CD151 O Plasmídeo de Ativação CRISPR (h) oferece uma abordagem direcionada e não destrutiva para regular positivamente a expressão endógena de CD151 sem alterar a sequência de ADN subjacente.
CD151 O Plasmídeo de Ativação CRISPR (h) é um sistema mediador de ativação sinérgica (SAM) de três plasmídeos, concebido para a regulação positiva transcricional altamente eficiente e específica do locus CD151 em linhas celulares humanas. O sistema é construído em torno de uma Cas9 cataliticamente inativa (dCas9) portadora de duas mutações inativadoras (D10A e N863A) que eliminam a atividade nuclease, preservando simultaneamente a ligação ao ADN. Esta dCas9 é fundida com VP64, um potente ativador transcricional, e é coexpressa com um gene de resistência à blasticidina para seleção. O segundo plasmídeo codifica a proteína de fusão MS2-p65-HSF1, um complexo ativador secundário que atua em conjunto com o dCas9-VP64, juntamente com um gene de resistência à higromicina. O terceiro plasmídeo codifica um sgRNA de 20 nt específico para o alvo, fundido a dois aptâmeros de RNA MS2 que recrutam o complexo MS2-p65-HSF1 para o local de ativação, acompanhado por um gene de resistência à puromicina. Os três plasmídeos são administrados numa proporção de massa de 1:1:1 para uma expressão equilibrada de todos os componentes do sistema.

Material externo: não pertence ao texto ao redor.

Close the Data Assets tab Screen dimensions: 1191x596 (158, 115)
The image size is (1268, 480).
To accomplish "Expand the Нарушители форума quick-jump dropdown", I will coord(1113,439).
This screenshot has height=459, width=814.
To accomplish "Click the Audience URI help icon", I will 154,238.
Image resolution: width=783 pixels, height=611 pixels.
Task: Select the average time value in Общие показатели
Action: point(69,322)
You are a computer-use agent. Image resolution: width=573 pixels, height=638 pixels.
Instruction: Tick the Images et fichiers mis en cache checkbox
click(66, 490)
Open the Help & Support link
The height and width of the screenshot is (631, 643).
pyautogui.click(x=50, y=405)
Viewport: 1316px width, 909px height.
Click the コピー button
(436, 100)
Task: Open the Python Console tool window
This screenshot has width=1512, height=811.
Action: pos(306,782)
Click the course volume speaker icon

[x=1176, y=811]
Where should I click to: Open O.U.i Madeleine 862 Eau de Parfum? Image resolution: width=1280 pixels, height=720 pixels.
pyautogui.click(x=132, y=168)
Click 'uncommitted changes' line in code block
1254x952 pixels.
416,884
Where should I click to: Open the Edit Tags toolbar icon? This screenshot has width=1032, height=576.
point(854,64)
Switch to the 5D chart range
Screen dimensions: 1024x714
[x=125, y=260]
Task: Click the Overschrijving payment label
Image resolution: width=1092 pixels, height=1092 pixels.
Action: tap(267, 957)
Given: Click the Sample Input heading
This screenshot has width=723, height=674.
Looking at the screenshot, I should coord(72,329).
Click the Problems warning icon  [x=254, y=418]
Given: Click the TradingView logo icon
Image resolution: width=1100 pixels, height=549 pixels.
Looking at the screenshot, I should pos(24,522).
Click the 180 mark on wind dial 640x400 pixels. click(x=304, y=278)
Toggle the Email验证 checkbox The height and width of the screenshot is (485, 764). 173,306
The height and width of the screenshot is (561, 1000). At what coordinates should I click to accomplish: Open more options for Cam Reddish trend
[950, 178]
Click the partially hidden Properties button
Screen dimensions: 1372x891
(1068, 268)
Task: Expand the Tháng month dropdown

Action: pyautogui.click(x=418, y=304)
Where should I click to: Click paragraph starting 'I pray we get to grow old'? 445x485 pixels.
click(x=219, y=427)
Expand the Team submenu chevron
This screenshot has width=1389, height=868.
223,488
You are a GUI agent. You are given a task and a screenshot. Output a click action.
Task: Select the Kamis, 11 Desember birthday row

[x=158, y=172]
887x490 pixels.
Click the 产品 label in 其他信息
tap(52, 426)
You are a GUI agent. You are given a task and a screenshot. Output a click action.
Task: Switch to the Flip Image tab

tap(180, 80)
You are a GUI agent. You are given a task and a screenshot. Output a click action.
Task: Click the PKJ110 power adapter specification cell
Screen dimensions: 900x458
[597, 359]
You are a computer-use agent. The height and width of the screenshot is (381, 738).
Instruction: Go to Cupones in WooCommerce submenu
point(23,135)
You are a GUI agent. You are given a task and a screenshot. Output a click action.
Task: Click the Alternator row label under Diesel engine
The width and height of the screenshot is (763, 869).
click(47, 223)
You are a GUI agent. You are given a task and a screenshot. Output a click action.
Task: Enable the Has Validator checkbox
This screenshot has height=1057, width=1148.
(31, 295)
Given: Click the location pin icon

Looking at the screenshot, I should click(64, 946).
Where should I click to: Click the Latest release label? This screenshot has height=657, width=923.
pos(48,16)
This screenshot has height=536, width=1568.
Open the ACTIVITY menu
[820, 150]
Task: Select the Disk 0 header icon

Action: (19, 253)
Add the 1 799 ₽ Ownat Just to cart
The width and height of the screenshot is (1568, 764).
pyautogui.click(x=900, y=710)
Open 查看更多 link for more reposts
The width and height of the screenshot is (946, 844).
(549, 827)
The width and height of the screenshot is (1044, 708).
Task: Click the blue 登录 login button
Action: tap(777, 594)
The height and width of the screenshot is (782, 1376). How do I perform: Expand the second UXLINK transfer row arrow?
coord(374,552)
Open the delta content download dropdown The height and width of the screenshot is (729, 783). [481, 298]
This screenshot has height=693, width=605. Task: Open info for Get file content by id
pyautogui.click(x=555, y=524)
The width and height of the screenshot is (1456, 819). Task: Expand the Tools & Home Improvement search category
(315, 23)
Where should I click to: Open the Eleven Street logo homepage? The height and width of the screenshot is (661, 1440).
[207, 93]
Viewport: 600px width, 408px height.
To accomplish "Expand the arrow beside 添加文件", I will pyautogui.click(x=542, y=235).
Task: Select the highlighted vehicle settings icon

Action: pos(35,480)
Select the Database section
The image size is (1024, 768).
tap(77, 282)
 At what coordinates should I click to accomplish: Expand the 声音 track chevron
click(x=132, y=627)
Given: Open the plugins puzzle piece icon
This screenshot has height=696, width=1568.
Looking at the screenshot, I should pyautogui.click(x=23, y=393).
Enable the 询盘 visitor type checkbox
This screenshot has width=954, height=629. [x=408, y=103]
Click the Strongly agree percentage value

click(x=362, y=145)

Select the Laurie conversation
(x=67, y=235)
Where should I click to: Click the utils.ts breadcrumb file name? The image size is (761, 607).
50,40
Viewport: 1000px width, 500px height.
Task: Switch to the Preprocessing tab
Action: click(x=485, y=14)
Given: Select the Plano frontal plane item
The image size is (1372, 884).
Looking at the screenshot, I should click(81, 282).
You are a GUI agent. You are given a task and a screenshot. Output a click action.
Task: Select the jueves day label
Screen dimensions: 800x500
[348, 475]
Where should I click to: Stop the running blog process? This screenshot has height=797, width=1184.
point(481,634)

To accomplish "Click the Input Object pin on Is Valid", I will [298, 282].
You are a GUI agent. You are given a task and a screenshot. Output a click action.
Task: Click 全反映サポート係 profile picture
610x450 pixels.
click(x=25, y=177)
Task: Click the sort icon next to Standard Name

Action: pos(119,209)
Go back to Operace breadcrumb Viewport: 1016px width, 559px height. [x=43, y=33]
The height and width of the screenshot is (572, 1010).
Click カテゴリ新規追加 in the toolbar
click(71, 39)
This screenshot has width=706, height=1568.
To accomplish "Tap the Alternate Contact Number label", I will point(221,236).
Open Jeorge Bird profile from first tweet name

Uma vez montado no locus alvo, o complexo SAM liga-se a cerca de 200 pb a montante do local de início da transcrição CD151, onde VP64, p65 e HSF1 atuam em conjunto para recrutar a maquinaria transcricional e impulsionar a regulação positiva da expressão endógena de CD151. Ao contrário da Cas9 com atividade nuclease, o dCas9 não introduz quebras de cadeia dupla nem modifica a sequência genómica, preservando o locus CD151 nativo e permitindo o estudo de respostas transcricionais dependentes de CD151 no locus endógeno, tornando-o uma ferramenta valiosa para estudos funcionais, identificação de genes-alvo e modelagem da restauração da via CD151 em células tumorais com expressão de CD151 silenciada ou reduzida.
Apenas para uso em investigação. Não se destina a uso diagnóstico ou terapêutico.